YOUR OBJECTIVE: Could you copy out the listing below line for line and leave the pictures out of your answer?

RECORDS PROVIDED:
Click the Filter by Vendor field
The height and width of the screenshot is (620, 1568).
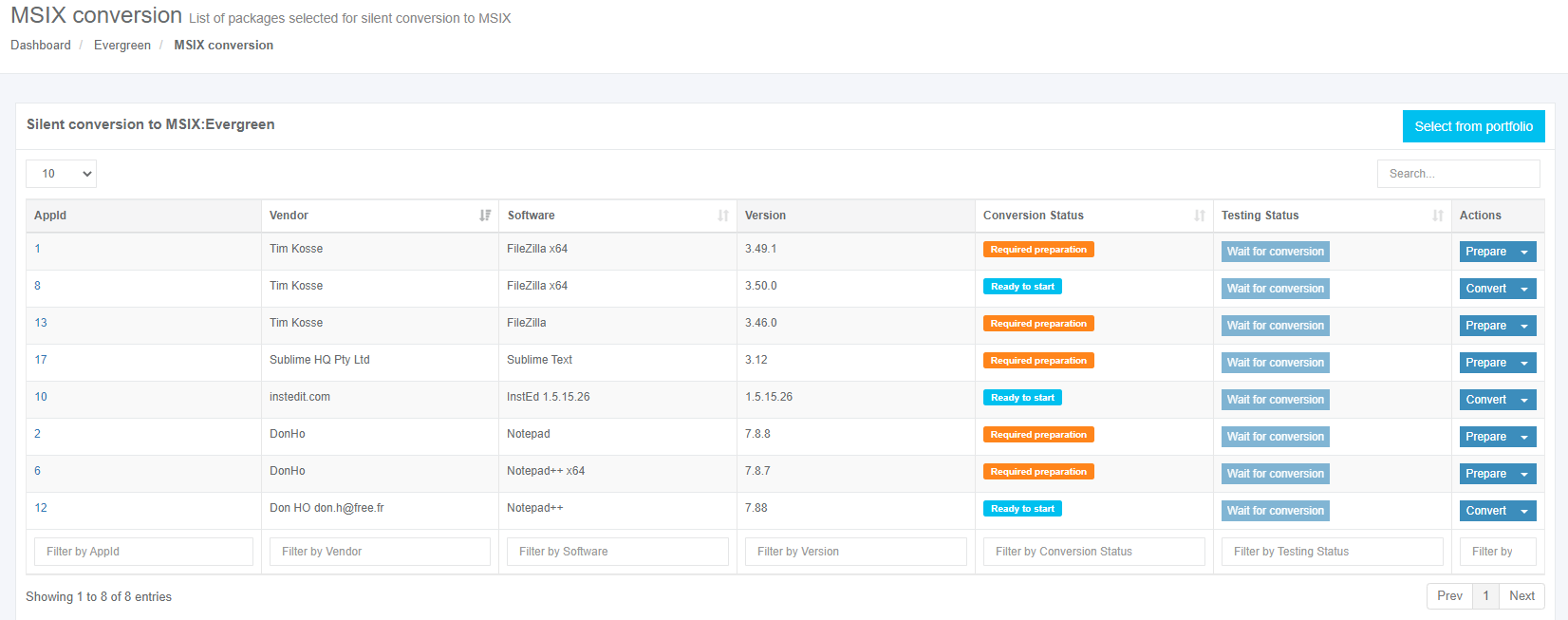point(380,552)
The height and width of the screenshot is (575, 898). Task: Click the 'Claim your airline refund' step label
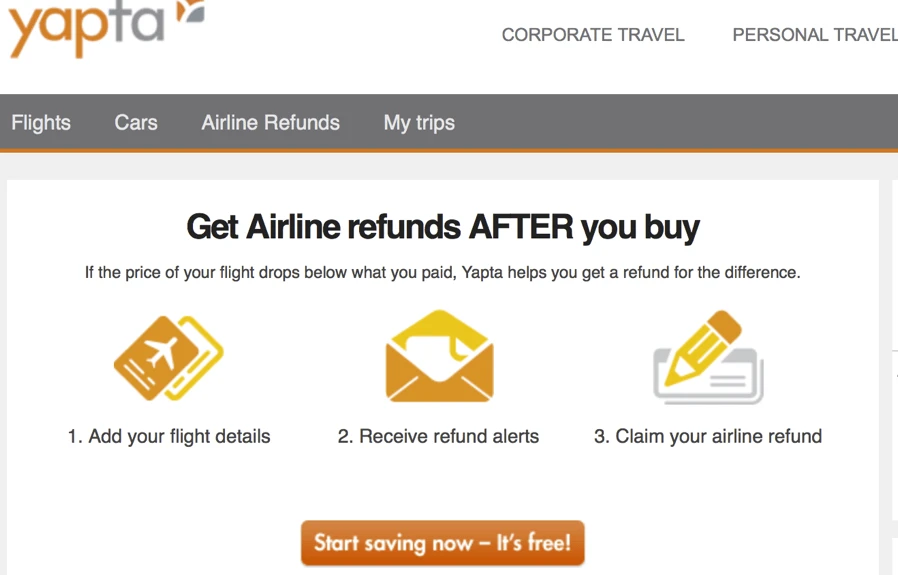pyautogui.click(x=708, y=436)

OUTPUT OF THE EXERCISE:
Click the Filter by Vendor field
The height and width of the screenshot is (620, 1568).
point(380,552)
The height and width of the screenshot is (575, 898). Task: Click the 'Claim your airline refund' step label
pyautogui.click(x=708, y=436)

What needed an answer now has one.